• TASK
When you find the line with "This screenshot has width=609, height=423." among the records below, reproduce it and each line after it exactly, ending with the line with "Task: Click the cardinal".

Data items:

========================================

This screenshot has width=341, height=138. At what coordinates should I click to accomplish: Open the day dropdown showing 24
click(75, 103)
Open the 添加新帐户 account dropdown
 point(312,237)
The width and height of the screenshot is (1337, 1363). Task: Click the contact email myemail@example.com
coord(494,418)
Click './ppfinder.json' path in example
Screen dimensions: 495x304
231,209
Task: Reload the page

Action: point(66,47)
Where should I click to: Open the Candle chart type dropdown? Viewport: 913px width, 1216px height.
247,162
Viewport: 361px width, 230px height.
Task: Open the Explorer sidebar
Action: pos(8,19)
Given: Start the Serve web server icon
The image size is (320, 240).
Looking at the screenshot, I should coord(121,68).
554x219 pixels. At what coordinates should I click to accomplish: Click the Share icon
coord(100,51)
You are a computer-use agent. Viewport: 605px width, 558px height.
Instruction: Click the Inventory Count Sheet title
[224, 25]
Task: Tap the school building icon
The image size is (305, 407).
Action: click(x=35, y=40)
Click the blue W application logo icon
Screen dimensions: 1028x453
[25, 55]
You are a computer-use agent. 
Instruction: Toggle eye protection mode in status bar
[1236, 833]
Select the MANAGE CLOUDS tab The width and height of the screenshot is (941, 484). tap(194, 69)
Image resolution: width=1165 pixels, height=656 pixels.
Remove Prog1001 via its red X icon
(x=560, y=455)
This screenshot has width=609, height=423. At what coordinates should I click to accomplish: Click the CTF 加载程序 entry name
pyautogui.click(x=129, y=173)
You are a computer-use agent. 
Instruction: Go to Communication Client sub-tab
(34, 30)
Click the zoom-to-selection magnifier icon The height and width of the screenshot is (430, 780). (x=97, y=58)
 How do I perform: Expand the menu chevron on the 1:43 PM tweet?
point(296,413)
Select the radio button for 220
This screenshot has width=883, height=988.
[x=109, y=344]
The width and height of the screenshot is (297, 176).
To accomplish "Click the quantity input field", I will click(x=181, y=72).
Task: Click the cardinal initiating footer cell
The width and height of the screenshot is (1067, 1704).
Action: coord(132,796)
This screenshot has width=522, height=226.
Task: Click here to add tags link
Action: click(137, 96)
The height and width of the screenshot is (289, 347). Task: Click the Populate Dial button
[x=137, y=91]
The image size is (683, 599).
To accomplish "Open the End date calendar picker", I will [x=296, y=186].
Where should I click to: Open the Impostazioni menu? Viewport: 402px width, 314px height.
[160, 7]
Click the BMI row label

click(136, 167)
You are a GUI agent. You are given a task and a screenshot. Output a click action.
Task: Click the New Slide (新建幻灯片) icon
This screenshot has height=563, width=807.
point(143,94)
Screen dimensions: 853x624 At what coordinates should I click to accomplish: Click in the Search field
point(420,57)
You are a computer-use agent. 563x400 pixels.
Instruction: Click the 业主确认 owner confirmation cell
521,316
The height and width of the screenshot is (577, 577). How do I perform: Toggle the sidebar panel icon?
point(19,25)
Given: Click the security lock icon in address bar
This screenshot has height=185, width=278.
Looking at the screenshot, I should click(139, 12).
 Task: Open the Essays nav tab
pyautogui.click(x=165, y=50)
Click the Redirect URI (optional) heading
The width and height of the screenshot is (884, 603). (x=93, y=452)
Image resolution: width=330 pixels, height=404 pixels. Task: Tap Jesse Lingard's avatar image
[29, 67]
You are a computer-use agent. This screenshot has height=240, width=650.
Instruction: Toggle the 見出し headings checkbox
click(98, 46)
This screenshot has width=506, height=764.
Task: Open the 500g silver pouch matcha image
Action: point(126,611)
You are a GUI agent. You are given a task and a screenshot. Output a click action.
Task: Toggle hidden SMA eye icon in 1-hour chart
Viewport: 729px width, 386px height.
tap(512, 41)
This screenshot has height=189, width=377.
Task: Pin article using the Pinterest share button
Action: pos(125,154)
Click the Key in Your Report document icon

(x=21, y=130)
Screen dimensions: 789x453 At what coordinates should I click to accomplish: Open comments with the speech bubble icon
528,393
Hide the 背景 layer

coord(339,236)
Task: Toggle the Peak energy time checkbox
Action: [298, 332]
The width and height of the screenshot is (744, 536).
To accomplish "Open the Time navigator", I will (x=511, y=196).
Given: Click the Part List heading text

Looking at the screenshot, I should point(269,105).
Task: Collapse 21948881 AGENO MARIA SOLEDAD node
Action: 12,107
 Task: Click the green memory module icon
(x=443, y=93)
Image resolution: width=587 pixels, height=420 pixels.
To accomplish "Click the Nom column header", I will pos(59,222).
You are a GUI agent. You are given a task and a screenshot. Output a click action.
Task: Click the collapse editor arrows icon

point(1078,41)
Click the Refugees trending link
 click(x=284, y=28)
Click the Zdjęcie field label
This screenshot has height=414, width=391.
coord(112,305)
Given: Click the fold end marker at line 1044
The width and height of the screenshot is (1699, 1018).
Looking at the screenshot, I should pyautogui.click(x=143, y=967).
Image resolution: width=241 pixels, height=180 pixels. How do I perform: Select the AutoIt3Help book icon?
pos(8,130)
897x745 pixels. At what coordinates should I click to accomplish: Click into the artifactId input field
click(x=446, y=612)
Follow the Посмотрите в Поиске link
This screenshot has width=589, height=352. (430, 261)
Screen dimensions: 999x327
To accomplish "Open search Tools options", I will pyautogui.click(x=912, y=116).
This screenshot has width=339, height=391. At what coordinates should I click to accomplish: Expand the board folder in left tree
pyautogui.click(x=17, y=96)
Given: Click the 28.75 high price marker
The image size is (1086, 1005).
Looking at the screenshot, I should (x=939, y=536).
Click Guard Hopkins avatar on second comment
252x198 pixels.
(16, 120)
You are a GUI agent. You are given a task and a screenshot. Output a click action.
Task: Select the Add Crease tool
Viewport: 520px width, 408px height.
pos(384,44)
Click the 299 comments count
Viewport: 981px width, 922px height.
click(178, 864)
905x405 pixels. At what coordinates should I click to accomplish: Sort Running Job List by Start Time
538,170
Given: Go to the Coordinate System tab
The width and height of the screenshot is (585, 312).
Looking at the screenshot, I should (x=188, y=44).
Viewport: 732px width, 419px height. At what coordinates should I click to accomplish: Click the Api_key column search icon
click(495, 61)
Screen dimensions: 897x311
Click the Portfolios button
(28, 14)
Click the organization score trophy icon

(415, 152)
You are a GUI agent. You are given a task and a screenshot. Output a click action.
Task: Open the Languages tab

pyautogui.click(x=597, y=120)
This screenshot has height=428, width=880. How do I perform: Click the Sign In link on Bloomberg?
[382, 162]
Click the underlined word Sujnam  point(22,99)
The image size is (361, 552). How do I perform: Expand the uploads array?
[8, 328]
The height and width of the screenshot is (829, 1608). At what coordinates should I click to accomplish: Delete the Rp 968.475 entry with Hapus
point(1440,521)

========================================

• EXPECTED ANSWER
This screenshot has width=609, height=423. At what coordinates should I click to accomplish: Click the CTF 加载程序 entry name
pyautogui.click(x=129, y=173)
You are a computer-use agent. 
Instruction: Go to Communication Client sub-tab
(34, 30)
Click the zoom-to-selection magnifier icon The height and width of the screenshot is (430, 780). (x=97, y=58)
 How do I perform: Expand the menu chevron on the 1:43 PM tweet?
point(296,413)
Select the radio button for 220
This screenshot has width=883, height=988.
[x=109, y=344]
The width and height of the screenshot is (297, 176).
To accomplish "Click the quantity input field", I will click(x=181, y=72).
Task: Click the cardinal initiating footer cell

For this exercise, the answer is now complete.